REQUIRED TASK » Write out verbatim the part of the items that opens with the line containing "Task: Select the Sonntag day label" and closes with the line containing "click(x=1678, y=157)", including both of those lines.

DATA SHOWN »
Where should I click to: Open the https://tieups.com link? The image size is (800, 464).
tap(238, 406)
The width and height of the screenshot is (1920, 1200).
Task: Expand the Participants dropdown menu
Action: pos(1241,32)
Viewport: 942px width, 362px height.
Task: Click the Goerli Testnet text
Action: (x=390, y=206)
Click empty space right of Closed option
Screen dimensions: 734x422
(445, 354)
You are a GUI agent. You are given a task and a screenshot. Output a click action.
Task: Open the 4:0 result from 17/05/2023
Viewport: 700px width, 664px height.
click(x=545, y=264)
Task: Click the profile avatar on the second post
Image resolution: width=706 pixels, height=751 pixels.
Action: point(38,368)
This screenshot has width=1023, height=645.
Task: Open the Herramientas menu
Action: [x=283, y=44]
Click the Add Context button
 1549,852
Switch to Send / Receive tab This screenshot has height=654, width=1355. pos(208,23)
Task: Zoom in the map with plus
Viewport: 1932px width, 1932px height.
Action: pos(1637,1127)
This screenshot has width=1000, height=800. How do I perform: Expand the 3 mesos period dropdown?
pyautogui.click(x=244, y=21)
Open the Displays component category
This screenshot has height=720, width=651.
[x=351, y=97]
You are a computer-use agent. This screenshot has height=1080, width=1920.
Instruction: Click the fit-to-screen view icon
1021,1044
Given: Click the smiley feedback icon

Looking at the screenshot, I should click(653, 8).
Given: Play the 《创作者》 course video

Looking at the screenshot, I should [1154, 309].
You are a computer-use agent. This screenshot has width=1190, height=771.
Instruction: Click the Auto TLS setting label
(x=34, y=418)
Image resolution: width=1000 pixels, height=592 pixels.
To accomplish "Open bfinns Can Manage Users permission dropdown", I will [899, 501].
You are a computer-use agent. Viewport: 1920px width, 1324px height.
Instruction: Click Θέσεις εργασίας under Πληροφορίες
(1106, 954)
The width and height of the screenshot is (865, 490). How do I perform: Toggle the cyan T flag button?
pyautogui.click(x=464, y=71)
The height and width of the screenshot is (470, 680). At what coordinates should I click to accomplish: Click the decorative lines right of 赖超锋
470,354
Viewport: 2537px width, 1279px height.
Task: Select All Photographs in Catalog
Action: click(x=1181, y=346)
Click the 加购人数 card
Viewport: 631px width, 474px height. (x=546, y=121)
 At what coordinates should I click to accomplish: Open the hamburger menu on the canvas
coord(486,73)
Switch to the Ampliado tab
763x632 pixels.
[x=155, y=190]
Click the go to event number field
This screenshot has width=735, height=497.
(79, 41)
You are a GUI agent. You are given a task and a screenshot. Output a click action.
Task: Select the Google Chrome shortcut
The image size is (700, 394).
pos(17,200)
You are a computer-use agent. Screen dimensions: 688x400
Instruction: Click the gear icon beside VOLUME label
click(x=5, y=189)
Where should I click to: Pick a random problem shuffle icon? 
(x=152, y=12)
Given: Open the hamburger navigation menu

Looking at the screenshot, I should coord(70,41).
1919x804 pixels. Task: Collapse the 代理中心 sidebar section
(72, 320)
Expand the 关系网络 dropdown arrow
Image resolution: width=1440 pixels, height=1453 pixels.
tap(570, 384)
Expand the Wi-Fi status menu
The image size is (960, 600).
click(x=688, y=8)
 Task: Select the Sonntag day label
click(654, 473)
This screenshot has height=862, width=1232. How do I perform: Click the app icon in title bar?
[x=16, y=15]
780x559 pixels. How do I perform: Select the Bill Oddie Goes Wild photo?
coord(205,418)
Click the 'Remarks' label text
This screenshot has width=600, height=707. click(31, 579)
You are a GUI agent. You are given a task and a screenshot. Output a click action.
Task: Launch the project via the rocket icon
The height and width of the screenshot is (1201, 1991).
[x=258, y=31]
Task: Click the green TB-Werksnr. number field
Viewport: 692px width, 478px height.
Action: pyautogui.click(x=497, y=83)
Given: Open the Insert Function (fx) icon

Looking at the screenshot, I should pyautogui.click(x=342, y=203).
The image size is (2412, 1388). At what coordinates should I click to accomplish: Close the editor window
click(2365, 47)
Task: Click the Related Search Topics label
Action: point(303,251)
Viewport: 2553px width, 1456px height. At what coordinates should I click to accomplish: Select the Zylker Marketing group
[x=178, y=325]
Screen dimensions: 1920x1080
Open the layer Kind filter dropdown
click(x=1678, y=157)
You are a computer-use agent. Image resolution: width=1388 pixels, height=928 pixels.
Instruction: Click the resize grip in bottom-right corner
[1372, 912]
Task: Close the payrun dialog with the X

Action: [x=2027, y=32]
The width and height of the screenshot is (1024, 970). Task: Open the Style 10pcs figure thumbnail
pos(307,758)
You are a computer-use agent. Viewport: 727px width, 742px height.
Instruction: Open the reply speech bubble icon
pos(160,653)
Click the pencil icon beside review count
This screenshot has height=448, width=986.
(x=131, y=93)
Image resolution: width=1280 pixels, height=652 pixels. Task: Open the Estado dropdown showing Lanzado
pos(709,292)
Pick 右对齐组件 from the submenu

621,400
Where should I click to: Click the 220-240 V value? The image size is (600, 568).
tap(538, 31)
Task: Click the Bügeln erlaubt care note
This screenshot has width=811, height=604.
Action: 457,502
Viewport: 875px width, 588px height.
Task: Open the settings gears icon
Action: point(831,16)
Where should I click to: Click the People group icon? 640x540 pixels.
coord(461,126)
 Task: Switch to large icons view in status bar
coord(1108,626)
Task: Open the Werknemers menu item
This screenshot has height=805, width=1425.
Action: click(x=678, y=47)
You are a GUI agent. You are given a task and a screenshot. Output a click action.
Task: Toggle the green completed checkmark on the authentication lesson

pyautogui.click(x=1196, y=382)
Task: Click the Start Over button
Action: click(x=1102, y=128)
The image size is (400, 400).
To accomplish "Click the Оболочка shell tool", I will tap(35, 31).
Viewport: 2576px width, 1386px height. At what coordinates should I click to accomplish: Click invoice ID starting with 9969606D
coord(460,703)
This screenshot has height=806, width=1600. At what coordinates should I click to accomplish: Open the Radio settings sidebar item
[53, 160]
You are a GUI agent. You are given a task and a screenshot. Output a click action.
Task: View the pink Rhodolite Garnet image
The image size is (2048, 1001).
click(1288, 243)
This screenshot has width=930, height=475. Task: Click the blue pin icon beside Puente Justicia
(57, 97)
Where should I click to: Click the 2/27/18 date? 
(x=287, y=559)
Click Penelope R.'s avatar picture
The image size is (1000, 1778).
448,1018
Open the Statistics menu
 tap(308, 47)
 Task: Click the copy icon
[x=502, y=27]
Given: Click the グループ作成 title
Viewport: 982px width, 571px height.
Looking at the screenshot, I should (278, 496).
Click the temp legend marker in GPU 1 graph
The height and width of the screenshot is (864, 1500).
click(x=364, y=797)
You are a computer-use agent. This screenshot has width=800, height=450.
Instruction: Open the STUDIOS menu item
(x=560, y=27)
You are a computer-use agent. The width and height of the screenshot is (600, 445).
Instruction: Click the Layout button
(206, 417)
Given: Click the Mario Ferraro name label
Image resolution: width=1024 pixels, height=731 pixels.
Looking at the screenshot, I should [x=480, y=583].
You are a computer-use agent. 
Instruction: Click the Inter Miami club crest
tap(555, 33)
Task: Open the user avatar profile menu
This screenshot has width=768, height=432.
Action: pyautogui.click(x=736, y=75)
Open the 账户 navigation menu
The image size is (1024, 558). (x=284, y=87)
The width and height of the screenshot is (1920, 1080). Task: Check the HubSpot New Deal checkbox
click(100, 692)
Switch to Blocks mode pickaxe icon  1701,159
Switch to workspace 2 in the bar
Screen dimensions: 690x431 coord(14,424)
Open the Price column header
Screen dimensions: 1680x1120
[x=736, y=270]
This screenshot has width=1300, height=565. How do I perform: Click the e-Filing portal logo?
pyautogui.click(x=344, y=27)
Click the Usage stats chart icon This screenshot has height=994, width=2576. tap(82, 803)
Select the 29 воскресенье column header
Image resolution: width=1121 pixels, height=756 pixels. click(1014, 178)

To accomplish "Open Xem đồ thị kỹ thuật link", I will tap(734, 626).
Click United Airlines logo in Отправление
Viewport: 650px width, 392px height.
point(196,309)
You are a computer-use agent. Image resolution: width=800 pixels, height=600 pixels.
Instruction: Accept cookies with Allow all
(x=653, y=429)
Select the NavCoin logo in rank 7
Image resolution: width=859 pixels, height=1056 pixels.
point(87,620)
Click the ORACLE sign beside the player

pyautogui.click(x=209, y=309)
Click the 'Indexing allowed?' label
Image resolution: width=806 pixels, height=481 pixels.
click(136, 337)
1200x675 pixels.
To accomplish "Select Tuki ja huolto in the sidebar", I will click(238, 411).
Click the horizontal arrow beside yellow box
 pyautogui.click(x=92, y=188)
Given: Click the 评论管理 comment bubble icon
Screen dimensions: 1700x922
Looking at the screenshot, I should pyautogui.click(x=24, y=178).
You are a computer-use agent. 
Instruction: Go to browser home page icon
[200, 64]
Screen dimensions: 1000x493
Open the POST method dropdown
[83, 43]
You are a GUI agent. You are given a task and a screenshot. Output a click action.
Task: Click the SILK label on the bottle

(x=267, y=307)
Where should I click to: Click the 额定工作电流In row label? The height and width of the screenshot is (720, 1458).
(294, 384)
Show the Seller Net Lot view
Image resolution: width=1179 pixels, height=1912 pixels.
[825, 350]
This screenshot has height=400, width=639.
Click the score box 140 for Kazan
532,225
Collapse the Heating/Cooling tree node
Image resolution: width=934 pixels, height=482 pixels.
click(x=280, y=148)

WRITTEN REPLY »
 Task: Select the Sonntag day label
click(654, 473)
This screenshot has height=862, width=1232. How do I perform: Click the app icon in title bar?
[x=16, y=15]
780x559 pixels. How do I perform: Select the Bill Oddie Goes Wild photo?
coord(205,418)
Click the 'Remarks' label text
This screenshot has width=600, height=707. click(31, 579)
You are a GUI agent. You are given a task and a screenshot. Output a click action.
Task: Launch the project via the rocket icon
The height and width of the screenshot is (1201, 1991).
[x=258, y=31]
Task: Click the green TB-Werksnr. number field
Viewport: 692px width, 478px height.
Action: pyautogui.click(x=497, y=83)
Given: Open the Insert Function (fx) icon

Looking at the screenshot, I should pyautogui.click(x=342, y=203).
The image size is (2412, 1388). At what coordinates should I click to accomplish: Close the editor window
click(2365, 47)
Task: Click the Related Search Topics label
Action: point(303,251)
Viewport: 2553px width, 1456px height. At what coordinates should I click to accomplish: Select the Zylker Marketing group
[x=178, y=325]
Screen dimensions: 1920x1080
Open the layer Kind filter dropdown
click(x=1678, y=157)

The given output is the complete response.